Though recorded in 1976, the resulting Raven album would not be released until 1980, and then on the German Line Records label. Cipollina sold the Raven album to Line while on a tour of Germany with Nick Gravenites, the blues-rock singer, who had produced and played with Quicksilver. It was one of many tours he would undertake with Gravenites, another association that lasted until his death.
Along with his work with Dolan and Gravenites, Cipollina continued to do extensive studio work throughout the 1980s, and to play in San Francisco-based bands in a bewildering profusion. Bands like Thunder and Lightning and Problem Child, with whom Cipollina frequently played on the Bay Area club circuit, never recorded. But other bands, such as the Ghosts, the post-Grateful Dead band led by Keith and Donna Godchaux, did make records. The Ghosts metamorphosed into the Heart of Gold Band after Keith Godchaux’s death and, eventually, into Zero, which issued an album on Relix Records in 1987. Another major affiliation for Cipollian was the Dinosaurs, a band consisting of former members of various San Francisco bands, including former Country Joe And The Fish guitarist Barry Melton, that eventually issued an album on Relix in 1988.

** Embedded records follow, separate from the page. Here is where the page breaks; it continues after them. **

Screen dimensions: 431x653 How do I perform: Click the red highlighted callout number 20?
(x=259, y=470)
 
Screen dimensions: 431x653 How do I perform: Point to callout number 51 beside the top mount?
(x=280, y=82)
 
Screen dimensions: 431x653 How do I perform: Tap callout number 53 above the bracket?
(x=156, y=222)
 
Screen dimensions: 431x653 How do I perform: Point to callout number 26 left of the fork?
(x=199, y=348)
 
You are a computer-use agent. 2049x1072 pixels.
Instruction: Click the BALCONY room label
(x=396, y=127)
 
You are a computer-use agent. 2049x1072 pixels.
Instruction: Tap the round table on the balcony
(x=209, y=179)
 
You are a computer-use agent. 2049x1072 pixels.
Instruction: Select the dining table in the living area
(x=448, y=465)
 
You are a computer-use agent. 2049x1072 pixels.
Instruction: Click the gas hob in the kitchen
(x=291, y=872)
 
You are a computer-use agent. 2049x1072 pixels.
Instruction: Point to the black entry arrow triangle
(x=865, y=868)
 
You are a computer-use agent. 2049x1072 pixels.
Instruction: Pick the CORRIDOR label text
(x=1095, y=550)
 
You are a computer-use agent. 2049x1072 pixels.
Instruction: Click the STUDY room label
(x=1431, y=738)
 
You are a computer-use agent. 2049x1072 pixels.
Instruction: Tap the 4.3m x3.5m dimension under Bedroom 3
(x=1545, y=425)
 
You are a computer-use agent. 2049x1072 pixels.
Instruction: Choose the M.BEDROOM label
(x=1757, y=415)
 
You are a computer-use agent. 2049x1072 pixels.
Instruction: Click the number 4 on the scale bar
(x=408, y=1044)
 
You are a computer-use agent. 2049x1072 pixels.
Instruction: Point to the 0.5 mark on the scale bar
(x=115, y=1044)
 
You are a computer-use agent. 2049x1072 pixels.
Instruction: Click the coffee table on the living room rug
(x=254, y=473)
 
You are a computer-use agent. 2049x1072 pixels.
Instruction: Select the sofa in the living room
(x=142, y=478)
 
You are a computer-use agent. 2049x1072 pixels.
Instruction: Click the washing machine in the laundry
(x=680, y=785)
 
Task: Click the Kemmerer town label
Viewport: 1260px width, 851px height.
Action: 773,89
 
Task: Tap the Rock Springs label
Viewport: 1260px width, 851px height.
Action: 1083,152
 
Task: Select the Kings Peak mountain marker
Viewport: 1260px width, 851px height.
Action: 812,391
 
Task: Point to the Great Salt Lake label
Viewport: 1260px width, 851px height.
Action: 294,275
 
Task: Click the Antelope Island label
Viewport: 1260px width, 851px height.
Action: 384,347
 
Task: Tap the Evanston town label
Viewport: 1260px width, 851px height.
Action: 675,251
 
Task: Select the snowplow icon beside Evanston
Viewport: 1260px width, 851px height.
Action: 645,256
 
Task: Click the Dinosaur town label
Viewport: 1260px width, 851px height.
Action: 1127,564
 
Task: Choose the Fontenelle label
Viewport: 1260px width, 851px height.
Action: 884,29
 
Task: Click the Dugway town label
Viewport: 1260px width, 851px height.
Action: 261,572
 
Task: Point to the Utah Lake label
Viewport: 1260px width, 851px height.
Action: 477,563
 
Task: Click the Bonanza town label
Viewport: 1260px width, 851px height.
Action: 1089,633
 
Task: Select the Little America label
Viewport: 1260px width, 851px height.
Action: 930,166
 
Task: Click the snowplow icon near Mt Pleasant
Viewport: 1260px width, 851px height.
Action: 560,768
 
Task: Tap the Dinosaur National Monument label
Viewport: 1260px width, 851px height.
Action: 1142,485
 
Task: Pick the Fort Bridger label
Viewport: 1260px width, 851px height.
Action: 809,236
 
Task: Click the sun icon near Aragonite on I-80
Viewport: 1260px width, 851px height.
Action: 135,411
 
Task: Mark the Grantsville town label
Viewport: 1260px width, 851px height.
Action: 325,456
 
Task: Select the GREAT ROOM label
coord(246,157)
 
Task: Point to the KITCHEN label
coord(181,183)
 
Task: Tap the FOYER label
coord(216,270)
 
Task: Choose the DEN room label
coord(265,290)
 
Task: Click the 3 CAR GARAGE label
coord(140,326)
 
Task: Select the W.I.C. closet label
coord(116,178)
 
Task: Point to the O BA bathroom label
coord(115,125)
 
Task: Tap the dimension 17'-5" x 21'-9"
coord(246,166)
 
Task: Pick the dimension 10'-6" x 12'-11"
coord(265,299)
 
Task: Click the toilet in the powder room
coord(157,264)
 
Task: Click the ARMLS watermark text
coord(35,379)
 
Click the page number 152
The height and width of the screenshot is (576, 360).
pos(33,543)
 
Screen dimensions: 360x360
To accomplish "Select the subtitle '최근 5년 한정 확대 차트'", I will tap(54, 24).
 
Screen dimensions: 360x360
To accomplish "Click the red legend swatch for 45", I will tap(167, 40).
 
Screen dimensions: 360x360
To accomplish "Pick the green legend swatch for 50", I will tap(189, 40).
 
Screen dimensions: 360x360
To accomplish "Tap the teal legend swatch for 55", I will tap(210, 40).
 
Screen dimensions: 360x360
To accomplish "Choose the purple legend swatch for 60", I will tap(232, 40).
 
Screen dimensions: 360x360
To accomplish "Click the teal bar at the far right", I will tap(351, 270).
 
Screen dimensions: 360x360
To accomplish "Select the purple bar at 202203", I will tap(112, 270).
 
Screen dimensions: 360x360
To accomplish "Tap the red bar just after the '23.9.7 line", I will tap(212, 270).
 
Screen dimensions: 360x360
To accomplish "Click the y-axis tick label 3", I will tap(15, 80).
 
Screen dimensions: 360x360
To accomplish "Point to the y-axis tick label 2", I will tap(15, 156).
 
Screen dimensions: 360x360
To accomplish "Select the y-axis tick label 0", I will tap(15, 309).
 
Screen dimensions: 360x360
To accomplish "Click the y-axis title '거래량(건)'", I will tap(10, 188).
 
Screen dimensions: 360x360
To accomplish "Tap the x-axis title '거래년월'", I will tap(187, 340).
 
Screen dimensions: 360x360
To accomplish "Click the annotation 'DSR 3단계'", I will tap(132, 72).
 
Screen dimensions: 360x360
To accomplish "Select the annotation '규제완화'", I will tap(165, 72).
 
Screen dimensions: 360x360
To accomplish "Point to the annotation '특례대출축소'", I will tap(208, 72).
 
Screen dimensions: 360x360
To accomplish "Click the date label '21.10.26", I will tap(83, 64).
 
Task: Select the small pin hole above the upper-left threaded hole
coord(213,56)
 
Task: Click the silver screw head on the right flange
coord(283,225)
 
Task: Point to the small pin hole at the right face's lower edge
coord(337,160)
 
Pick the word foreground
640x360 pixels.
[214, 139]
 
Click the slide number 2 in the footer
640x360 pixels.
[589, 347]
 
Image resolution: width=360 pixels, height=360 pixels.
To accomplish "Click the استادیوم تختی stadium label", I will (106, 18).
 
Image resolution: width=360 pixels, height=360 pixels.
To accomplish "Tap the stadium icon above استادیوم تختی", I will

Despite this activity, Cipollina was in declining health. He was sidelined for three months in 1988 due to respiratory problems. When traveling, he reportedly used wheelchairs in airports because he couldn’t walk long distances. The steroids prescribed by doctors for his disease weakened his hip bones, forcing him to use crutches offstage, and he usually sat while playing. Of course, performing in smoke-filled clubs was bad for his health, but he refused to stop playing, even completing a tour of Greece with Gravenites this spring. On Monday, May 29, 1989 he was rushed to Marin General Hospital after an asthma attack. He died in the later evening hours.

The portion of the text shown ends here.